Fluoride Action Network



  • Arsenic/Fluoride co-exposure during development causes neurobehavioral alterations in offspring.
  • iAs/F causes delayed development of sensorimotor reflexes and produces less nociceptive response.
  • iAs/F co-exposure increase locomotor activity.
  • Antioxidant enzymes and neurotransmitter level are altered in the striatum area.

Arsenic (iAs) and fluoride (F) are ubiquitous in the environment. All over the world, in many countries, thousands of people are suffering from the toxic effects of arsenicals ad fluorides. These two elements are recognized worldwide as the most serious inorganic contaminants in drinking water. When two different types of toxicants are simultaneously going inside the human body they may function independently or can act as synergistic or antagonistic to one another. Although there have been reports in literature of individual toxicity of iAs and F, however, not much is known about the effects following the combined exposure to the toxicants above mentioned. In this work, we investigated the effect of the co-exposure to low levels of iAs/F through drinking water during pregnancy and lactation on central nervous system functionality in the exposed rats offspring. Wistar rats were exposed to one of these solutions: 0.05 mg/L iAs and 5 mg/L F (Concentration A) or 0.10 mg/L iAs and 10 mg/L F (Concentration B) from gestational day 0 up to post-gestational day 21. Sensory-motor reflexes a Functional Observational Battery and the locomotor activity in an open field were assessed in offspring.
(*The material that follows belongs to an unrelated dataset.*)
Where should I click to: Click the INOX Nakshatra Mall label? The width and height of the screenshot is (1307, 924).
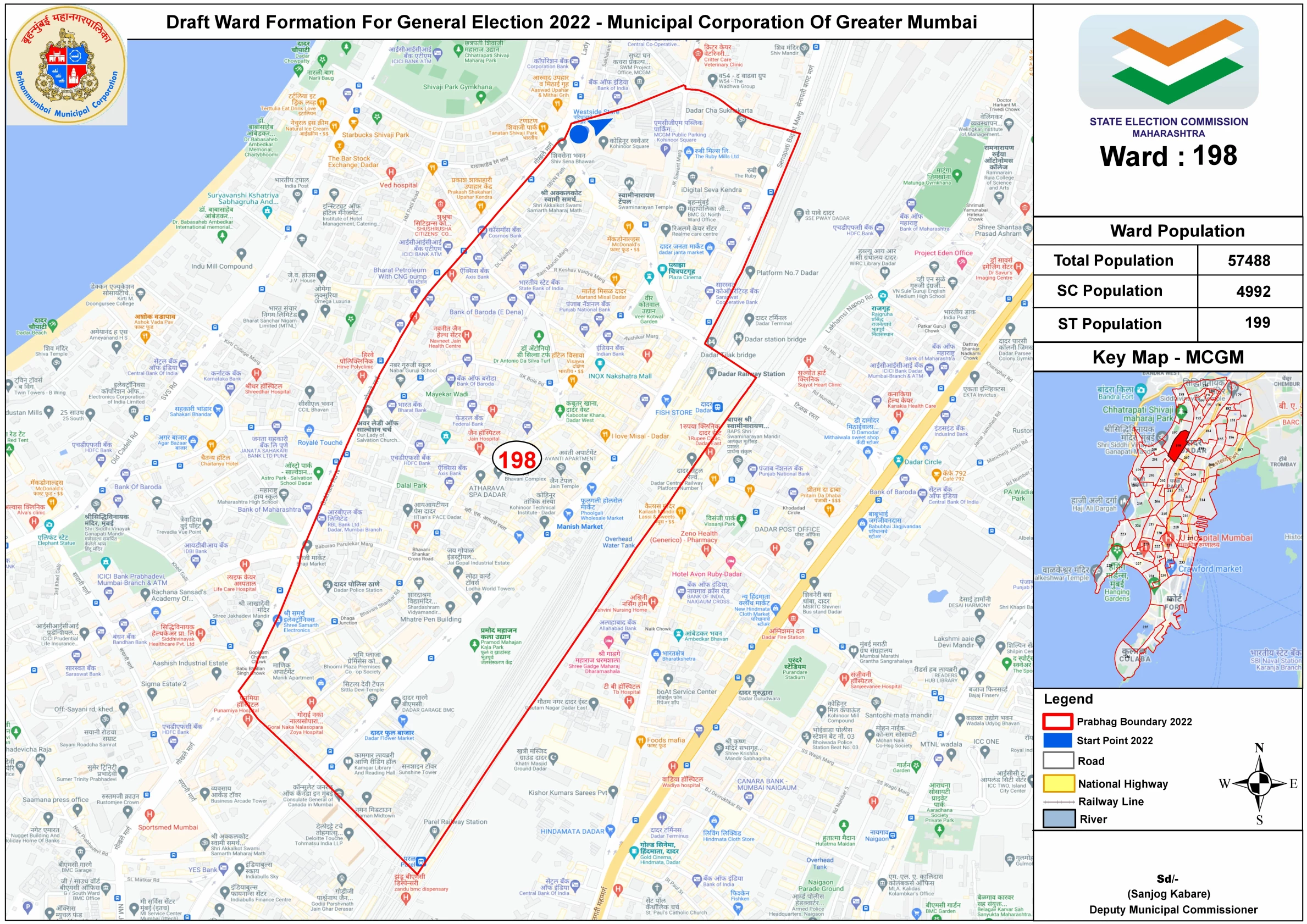click(620, 377)
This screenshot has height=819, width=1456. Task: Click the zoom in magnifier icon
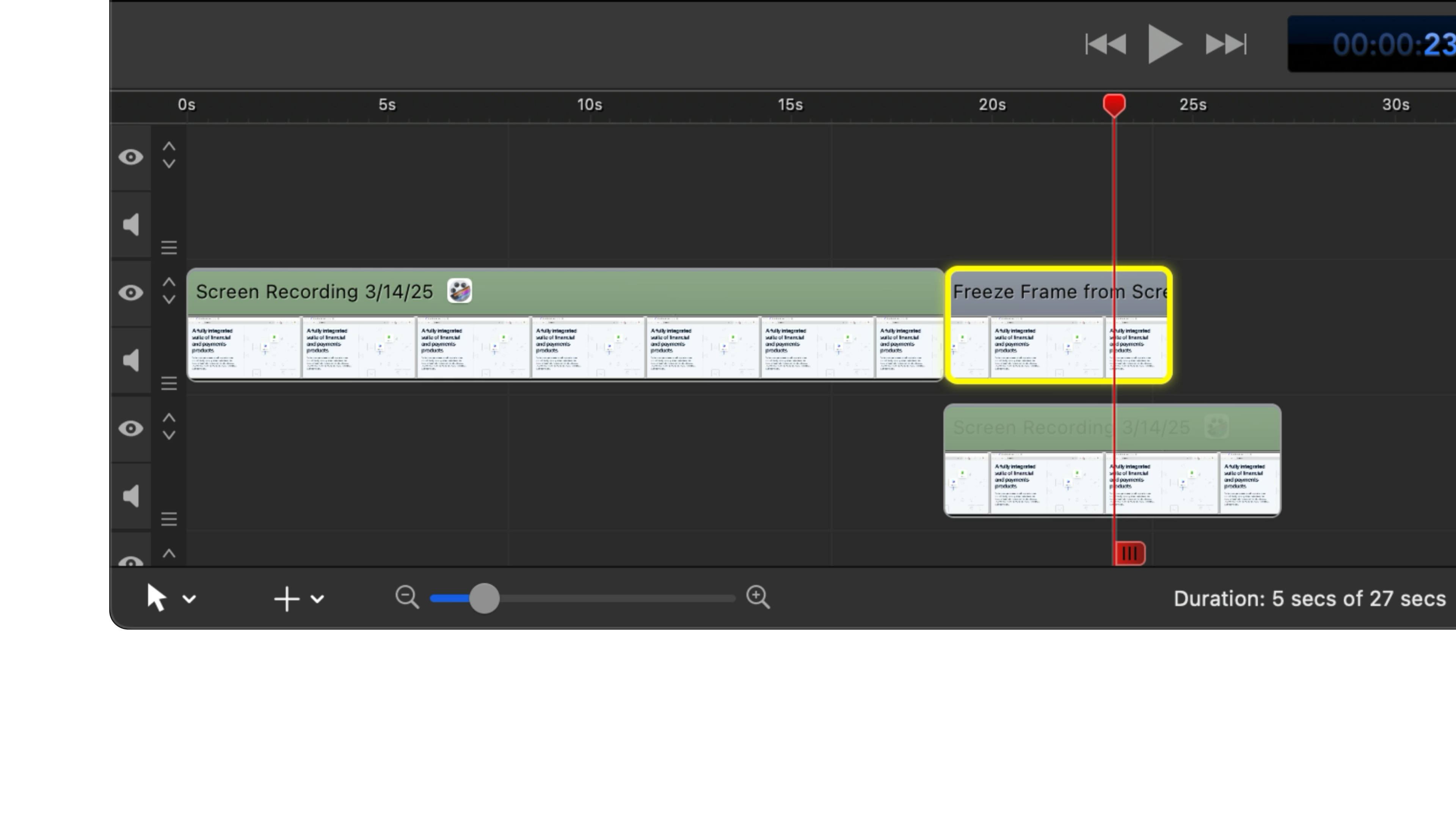pyautogui.click(x=758, y=597)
Additionally, the transaminases, acethylcholinesterase and catalase levels in the striatum were determined to elucidate the possible molecular mechanisms involved in locomotor and neurobehavioral disorders. The results showed that iAs/F exposition during development produces a delay reach the maturity of sensorimotor reflexes. A decrease in the nociceptive reflex response, and increase in the locomotor activity in adult rats offspring were observed. The increase in oxidative stress, the inhibition of transaminases enzymes and the inhibition of AChE in the striatum may partially regulate all the neurobehavioral disorders observed.